Sejarah puisi modern di Indonesia tampaknya mulai tergugat. Seperti yang telah dibukukan dalam berbagai terbitan buku-buku tentang sastra Indonesia, nyaris semua pendapat mengamini jika tonggak sejarah sastra Indonesia modern dimulai pada era 1920-an. Ditandai dengan kemunculan puisi "Tanah Air" karya M. Yamin dalam Jong Sumatra No. 4 Tahun III, April 1920.
Tentu, kelahiran sastra Indonesia modern tidak lepas dari peran A. Teeuw, seorang kritikus sastra Indonesia kebangsaan Belanda kenamaan itu. Argumennya mampu menyihir semua orang Indonesia untuk tidak bisa mengatakan tidak. Nyaris semua mengiyakan. Bahwa sebelum era 1920-an, sastra yang berkembang adalah sastra lama.

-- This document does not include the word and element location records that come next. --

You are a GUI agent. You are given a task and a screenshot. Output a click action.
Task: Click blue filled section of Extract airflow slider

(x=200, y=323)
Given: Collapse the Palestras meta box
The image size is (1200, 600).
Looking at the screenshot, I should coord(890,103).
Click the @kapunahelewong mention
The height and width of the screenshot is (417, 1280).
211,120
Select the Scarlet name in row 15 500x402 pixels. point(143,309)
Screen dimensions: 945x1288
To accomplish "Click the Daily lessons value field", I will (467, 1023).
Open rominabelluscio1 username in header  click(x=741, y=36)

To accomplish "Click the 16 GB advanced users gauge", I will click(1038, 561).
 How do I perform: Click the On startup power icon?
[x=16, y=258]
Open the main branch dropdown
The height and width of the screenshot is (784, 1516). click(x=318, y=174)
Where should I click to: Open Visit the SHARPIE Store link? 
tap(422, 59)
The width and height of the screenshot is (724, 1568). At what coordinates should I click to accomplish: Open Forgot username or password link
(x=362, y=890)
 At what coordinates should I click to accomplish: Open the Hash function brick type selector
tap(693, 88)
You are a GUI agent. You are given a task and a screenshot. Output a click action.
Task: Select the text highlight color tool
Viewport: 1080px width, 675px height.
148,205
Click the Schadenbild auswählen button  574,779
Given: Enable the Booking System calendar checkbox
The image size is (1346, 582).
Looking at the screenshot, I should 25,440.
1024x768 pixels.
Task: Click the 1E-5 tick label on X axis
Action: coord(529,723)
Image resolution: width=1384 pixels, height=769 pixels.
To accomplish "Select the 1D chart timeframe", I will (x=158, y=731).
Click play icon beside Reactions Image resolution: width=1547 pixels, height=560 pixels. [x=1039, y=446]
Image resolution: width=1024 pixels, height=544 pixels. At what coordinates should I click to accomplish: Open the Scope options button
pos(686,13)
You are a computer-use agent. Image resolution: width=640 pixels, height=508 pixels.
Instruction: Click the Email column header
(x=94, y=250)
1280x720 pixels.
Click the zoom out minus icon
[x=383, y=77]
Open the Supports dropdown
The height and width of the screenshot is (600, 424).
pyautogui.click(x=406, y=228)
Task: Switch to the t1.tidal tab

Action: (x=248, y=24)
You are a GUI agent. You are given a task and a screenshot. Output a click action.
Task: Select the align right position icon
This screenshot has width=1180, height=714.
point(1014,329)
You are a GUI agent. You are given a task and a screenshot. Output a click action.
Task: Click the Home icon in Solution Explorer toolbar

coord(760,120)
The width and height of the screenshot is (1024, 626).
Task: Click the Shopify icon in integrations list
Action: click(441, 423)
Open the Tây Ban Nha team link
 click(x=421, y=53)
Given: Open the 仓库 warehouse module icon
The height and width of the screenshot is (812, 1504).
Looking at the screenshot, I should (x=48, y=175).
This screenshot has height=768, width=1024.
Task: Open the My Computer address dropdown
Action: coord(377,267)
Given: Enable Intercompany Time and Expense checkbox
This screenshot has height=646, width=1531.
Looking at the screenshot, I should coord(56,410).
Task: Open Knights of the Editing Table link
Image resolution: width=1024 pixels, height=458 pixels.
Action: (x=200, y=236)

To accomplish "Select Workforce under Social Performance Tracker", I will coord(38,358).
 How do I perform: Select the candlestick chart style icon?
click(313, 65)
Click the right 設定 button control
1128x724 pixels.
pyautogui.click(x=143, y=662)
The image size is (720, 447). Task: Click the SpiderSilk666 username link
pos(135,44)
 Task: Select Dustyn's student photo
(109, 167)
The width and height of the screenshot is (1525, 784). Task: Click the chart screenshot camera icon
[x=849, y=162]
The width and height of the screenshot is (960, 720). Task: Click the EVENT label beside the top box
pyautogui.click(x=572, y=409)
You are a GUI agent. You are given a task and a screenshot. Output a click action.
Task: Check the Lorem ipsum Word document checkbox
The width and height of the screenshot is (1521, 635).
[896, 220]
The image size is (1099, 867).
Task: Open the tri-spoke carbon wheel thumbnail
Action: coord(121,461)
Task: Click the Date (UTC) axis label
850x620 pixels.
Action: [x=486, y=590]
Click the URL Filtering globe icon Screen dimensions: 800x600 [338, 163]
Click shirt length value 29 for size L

Pandangan A. Teeuw kemudian diperkuat pula oleh kawan sesama Belandanya, Christiaan Hoykaas, dengan menyatakan bahwa beberapa sastra lama yang berkembang di Indonesia adalah cangkokan dari sastra-sastra asing. Sebut saja, syair misalnya.
Melalui pandangan itu seolah-olah bangsa Indonesia tidak memiliki puisi sebagaimana yang dipahatkan dalam ingatan kolektif bangsa Barat, yang selanjutnya disebut sebagai puisi modern.Â
Padahal, dalam beberapa hal, istilah modern itu sendiri kerap digugat. Tidak hanya oleh para pemikir Timur, melainkan pula oleh para pemikir Barat. Apakah ukuran modern harus mengacu pada dunia pemikiran Barat? Apakah tidak menutup kemungkinan, sebelum bangsa Barat mencapai pada tahap "modern", bangsa Timur telah mencapai kemodernan? Dan banyak lagi pertanyaan.
Tetapi, apa boleh buat. Modernitas sepertinya memang sudah menjadi paten bagi bangsa Barat. Sekalipun bukti-bukti kemodernan bangsa Timur ditunjukkan, bahkan melampaui usia tua kemodernan Barat, tetap saja modern adalah istilah yang dihadirkan oleh mereka.
Meski begitu, bukan berarti hal itu membuat bangsa-bangsa Timur, lebih khusus lagi bangsa Indonesia merasa kerdil dan ciut nyali. Segenap upaya untuk menyingkap tabir rahasia masa lalu, guna memendarkan kilauan cahaya gemilang masa depan, harus terus dilakukan. Seperti yang dilakukan Indra Sarathan, Widyo Nugrahanto, dan Randy Ridwansyah.
Berangkat dari satu almamater, Universitas Padjadjaran, mereka melakukan penelitian terhadap teks pada Yupa Muarakaman. Penelitian ini dilakukan mulai bulan Agustus 2018 dengan mengunjungi Museum Nasional Jakarta, tempat penyimpanan Yupa Muarakaman.
Seperti diketahui, Yupa Muarakaman merupakan salah satu prasasti yang dimiliki oleh Kerajaan Kutai. Para pakar sejarah sepakat jika prasasti Kutai merupakan gerbang awal peradaban zaman sejarah Nusantara. Atau dengan istilah lain, zaman telah ditemukannya tulisan.
Pada yupa-yupa Prasasti Kutai terdapat aksara yang berupa aksara Pallawa. Konon, berasal dari India Selatan. Bahasa yang digunakan adalah bahasa Sanskerta, bahaya yang bermigrasi dari India Selatan pula. Sedang, keterangan yang dicatatkan dalam prasasti itu berbentuk syair. Diperkirakan prasasti-prasasti itu berasal dari pertengahan abad V Masehi (sekitar tahun 400an).
Yupa Muarakaman merupakan prasasti yang dituliskan pada batu berbentuk tiang (yupa). Tingginya 169 cm, lebarnya 38 cm, dan memili ketebalan 29 cm. Bagian depan, tampak tertulis rapi aksara Pallawa dengan bahasa Sanskerta. Ada 12 baris tulisan, dengan ukuran tulisan antara 1-4 cm dengan jarak antarbaris 0,5---1 cm.